# mySQL Datenbank mit PHP 4



## SNC (16. Mai 2001)

Ich möchte mir einen eigenen Online Shop mit PHP 4 und mySQL programmieren. Wer kann mir helfen?

Ich möchte mir gern einen eigenen Online Shop programmieren. Dieser soll hinterher über ein Admin Tool editierbar sein für z.b. Preisänderungen, Produktabbildungs-Upload, Löschen und Hinzufügen von Datensätzen, sowie Beschreibungsänderungen usw.

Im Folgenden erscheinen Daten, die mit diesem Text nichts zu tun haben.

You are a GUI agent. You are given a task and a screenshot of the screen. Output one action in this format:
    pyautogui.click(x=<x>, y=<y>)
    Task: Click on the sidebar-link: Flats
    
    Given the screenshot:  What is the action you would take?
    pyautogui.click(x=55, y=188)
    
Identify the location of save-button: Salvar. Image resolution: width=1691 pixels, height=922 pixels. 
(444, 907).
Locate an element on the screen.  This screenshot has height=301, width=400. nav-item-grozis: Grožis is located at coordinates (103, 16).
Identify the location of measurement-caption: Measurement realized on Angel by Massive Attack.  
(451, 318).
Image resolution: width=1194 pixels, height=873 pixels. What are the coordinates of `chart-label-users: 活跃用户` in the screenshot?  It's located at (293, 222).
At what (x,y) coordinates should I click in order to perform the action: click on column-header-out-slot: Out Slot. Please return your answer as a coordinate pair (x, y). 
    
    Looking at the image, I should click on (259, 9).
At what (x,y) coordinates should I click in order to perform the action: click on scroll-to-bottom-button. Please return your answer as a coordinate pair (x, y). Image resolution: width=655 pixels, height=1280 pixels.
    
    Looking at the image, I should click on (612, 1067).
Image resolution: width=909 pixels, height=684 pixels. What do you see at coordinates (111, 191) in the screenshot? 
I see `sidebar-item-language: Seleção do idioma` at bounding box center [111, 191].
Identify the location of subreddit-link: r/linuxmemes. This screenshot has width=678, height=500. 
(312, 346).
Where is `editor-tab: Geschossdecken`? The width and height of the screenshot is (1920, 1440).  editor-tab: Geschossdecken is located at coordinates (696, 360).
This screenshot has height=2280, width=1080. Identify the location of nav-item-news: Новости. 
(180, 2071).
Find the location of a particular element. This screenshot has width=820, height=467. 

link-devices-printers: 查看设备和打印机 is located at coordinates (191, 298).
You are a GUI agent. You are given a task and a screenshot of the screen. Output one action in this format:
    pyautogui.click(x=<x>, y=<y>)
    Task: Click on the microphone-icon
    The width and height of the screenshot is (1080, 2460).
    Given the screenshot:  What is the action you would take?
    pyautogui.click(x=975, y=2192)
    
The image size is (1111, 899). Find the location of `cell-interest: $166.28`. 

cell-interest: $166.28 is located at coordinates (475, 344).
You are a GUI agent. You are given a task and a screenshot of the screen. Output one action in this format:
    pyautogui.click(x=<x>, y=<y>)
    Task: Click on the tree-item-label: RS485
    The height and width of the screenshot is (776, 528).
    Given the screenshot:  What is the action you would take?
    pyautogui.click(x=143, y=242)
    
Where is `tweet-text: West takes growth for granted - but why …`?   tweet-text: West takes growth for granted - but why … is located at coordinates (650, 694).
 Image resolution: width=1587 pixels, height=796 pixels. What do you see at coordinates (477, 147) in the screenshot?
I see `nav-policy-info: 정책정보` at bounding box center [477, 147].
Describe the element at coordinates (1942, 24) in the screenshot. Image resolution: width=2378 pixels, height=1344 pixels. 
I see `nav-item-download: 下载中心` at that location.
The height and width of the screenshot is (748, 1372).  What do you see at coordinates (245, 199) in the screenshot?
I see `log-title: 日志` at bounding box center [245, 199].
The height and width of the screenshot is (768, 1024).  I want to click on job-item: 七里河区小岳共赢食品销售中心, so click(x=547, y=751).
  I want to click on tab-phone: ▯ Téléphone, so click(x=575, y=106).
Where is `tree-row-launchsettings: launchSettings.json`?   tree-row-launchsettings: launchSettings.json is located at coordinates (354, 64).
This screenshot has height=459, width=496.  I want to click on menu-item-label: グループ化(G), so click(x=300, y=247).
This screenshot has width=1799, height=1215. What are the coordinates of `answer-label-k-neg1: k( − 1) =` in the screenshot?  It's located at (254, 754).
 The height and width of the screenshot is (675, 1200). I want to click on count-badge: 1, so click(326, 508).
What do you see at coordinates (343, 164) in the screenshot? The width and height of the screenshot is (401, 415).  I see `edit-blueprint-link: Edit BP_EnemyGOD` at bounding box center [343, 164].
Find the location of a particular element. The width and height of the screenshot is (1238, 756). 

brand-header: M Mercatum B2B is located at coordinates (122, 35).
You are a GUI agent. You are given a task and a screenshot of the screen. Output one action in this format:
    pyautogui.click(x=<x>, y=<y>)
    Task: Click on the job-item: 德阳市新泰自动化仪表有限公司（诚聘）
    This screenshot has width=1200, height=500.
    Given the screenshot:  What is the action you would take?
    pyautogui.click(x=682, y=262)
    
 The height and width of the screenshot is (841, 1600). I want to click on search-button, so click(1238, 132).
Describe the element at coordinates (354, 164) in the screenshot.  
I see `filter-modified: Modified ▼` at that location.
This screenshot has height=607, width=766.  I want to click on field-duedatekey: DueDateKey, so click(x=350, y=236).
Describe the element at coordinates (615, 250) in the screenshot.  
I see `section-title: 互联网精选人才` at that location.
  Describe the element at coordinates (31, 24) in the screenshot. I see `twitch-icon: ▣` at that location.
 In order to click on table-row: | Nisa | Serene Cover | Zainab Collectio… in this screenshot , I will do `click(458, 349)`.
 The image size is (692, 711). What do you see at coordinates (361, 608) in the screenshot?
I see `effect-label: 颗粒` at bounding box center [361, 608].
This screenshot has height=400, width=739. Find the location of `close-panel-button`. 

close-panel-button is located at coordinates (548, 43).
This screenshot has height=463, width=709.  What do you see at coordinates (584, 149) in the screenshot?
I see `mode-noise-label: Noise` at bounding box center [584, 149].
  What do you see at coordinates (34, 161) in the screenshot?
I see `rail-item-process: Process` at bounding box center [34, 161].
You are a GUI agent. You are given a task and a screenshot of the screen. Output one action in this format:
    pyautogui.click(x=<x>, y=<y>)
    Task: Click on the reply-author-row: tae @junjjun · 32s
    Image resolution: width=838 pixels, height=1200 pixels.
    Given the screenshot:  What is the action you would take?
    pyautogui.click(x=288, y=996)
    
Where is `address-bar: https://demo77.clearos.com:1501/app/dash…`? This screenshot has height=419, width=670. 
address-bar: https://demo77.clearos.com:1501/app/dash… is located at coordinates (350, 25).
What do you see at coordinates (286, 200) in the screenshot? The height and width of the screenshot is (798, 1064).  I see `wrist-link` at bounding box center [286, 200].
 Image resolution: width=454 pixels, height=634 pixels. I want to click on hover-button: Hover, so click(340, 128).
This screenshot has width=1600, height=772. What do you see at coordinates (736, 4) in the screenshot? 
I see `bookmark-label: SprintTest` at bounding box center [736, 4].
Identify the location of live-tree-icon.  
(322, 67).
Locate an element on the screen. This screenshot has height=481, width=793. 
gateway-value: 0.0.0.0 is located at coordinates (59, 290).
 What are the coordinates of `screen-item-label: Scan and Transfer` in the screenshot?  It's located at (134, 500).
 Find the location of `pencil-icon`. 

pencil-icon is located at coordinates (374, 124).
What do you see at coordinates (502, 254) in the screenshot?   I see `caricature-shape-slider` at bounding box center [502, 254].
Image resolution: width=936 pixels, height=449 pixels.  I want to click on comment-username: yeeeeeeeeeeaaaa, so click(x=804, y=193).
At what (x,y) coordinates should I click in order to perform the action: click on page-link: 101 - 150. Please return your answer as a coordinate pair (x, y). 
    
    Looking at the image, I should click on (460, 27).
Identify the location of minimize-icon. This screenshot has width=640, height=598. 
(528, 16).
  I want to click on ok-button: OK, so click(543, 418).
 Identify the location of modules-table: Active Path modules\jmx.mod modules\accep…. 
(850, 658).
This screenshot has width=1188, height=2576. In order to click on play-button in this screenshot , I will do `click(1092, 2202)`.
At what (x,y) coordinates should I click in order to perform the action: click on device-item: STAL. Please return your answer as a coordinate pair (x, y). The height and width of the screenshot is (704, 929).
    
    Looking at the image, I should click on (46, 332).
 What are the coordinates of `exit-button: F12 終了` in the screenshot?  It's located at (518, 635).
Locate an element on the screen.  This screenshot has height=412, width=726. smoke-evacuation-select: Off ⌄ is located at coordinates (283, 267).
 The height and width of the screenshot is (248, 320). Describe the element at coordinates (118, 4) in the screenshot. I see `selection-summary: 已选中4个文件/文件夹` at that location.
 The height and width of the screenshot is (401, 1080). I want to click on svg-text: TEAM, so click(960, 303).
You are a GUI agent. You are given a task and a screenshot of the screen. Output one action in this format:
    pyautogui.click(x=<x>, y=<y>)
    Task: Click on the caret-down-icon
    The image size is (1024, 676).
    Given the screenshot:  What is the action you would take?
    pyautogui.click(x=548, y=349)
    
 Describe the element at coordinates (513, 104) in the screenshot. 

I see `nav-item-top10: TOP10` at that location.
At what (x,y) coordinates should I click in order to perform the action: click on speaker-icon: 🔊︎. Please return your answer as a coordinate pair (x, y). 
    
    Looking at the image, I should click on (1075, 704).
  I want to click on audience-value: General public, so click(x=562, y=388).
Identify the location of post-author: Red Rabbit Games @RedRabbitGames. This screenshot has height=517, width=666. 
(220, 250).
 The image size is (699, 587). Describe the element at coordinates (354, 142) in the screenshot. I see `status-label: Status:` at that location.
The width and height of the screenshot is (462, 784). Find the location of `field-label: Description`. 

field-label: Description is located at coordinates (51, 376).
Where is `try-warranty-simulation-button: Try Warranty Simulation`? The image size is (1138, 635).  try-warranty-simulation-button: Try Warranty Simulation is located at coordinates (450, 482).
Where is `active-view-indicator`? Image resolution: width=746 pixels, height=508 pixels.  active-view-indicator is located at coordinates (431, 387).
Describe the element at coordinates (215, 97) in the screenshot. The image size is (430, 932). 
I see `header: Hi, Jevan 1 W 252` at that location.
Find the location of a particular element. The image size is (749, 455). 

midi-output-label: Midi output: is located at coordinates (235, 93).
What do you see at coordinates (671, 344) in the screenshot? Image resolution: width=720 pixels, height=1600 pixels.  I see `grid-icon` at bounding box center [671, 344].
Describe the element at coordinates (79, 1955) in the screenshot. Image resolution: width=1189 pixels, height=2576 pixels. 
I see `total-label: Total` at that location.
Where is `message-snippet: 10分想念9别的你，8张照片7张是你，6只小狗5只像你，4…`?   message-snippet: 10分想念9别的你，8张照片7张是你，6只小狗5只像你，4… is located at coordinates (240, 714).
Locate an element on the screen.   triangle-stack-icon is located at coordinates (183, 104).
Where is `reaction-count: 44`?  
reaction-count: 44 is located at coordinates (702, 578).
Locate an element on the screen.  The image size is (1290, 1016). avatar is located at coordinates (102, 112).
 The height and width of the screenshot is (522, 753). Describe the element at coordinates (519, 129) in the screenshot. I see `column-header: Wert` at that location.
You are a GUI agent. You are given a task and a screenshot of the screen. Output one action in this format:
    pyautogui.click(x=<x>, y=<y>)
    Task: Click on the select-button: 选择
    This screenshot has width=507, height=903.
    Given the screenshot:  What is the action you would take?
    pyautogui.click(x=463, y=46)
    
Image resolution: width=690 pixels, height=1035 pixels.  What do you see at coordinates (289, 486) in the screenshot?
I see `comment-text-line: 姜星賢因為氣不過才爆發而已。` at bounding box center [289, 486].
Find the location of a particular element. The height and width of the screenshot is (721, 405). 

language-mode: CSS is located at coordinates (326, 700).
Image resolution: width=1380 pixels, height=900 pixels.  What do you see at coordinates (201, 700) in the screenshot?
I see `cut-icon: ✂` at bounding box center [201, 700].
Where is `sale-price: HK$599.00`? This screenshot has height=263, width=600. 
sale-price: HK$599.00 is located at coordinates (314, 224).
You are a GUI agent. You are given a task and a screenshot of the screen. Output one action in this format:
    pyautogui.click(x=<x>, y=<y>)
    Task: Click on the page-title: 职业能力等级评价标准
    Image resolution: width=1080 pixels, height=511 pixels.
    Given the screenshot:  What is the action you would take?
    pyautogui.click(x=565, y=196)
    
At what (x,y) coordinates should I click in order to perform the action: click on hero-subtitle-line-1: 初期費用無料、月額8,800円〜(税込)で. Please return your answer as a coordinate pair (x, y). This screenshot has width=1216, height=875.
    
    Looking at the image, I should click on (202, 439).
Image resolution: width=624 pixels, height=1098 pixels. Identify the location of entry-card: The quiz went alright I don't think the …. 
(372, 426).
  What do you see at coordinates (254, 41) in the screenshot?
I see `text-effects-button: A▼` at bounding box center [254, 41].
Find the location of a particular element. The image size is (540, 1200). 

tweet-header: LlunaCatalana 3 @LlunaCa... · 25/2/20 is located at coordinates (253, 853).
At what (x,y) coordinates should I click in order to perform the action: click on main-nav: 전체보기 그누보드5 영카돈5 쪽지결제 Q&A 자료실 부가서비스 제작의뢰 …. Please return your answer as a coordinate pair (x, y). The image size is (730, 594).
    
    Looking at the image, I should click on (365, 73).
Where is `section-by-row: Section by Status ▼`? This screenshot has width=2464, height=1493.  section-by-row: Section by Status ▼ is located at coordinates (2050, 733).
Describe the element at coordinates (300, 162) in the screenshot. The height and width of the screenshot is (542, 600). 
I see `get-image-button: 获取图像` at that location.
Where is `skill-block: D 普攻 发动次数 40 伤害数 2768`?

Mein Webspace liegt bei Strato. Eine SQL Datenbank habe ich mir angelegt. Nun habe ich ein Tool gefunden welches sich myphpadmin nennt mit der ich meine Datenbank kontrollieren kann. Jedoch habe ich Probs bei der Installation.

Wer kann mir helfen? 

Ich habe von mySQL so gut wie keine Erfahrung und von PHP nur ein wenig!


----------



## Rene (16. Mai 2001)

Na da haßt du dir gleich ein sehr komplexes Projekt ausgesucht. Versuche doch mal hier dein Glück:

PHP-Archive - Onlineshop-Scripte 

Viel Erfolg,

René


----------